Enseignant et chercheur à la Faculté de Droit public de l’Université des sciences juridiques et politiques de Bamako (Usjpb) et Juriste conseil d’entreprise, Paul Ivan Biligha est également le cofondateur de la plateforme « Droit Direct ». Il nous a accordé une interview exclusive dans laquelle il fait état de sa plateforme, en précisant notamment comment elle fonctionne, sa particularité et donne aussi son avis sur le développement de l’économie numérique au Mali dans les prochaines années.
Aujourd’hui-Mali: Parlez-nous de la plateforme Droit Direct ?

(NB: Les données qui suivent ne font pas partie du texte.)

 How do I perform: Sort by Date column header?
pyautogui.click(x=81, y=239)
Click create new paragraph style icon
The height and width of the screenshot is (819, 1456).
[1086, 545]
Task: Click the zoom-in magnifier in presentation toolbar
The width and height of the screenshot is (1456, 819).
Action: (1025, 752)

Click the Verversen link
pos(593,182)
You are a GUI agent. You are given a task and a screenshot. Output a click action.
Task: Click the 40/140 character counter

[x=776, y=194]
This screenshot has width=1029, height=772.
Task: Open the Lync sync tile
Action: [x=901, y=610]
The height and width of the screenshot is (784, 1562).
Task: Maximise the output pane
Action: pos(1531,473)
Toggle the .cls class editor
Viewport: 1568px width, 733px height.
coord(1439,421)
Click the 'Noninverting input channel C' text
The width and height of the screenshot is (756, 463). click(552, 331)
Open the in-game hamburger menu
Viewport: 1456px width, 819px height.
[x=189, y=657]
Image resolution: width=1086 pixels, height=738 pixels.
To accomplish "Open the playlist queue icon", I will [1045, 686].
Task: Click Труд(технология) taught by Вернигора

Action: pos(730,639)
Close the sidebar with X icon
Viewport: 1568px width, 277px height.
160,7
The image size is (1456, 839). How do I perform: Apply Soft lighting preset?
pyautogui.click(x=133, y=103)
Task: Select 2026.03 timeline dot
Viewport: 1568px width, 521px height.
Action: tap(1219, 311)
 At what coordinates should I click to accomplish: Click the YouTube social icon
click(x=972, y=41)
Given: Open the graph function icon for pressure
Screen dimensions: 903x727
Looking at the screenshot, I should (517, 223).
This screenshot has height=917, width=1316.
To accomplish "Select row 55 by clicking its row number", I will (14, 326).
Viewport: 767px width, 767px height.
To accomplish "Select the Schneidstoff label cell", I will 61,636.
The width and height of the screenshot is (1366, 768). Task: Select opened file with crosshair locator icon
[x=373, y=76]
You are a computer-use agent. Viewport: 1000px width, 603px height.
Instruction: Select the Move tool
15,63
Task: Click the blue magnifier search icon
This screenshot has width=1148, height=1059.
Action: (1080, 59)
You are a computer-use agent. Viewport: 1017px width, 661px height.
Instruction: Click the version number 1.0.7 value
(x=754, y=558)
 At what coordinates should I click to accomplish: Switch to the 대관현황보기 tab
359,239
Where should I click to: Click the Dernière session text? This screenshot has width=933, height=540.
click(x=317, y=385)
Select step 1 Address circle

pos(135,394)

Paul Ivan Biligha : Droit Direct est une plateforme technologique et intégrée de services juridiques. En tant que plateforme technologique, Droit Direct est composée d’un Centre d’appel téléphonique, d’une application mobile et d’une application web en interconnexion avec des pages et comptes sur les réseaux sociaux, notamment Twitter, Facebook et Whatsapp. Chaque composante de la plateforme technologique constitue un moyen de communication et surtout, vise un public bien ciblé. Ainsi, le Centre d’appel téléphonique qui est opérationnel 24h/24, 7j/7 offre ses services d’information juridique et administrative en langues locales telles que le Bambara, le Soninké, le Peulh, le Dogon, le Tamasheq, le Sonhraï, en plus du français et de l’anglais. Il s’adresse au citoyen malien lambda capable de se servir d’un téléphone ordinaire ou qui pourrait se faire aider. L’application mobile s’adresse en priorité aux utilisateurs de Smartphones et de tablettes adeptes de l’Internet mobile et des data. L’application mobile est une version miniature de l’application web qui est destinée aux internautes qui veulent profiter, en ligne, de tous les services juridiques qu’offre la plateforme. Les réseaux sociaux fonctionnent comme des relais d’informations en direction du grand public sur la toile. Plateforme intégrée de services juridiques, Droit Direct l’est aussi car elle propose une gamme complète de services juridiques allant de la simple information à l’assistance juridique, en passant par le conseil juridique, la rédaction des documents administratifs et juridiques, sans oublier la formation et la recherche en droit et économie numérique ainsi que la traduction juridique.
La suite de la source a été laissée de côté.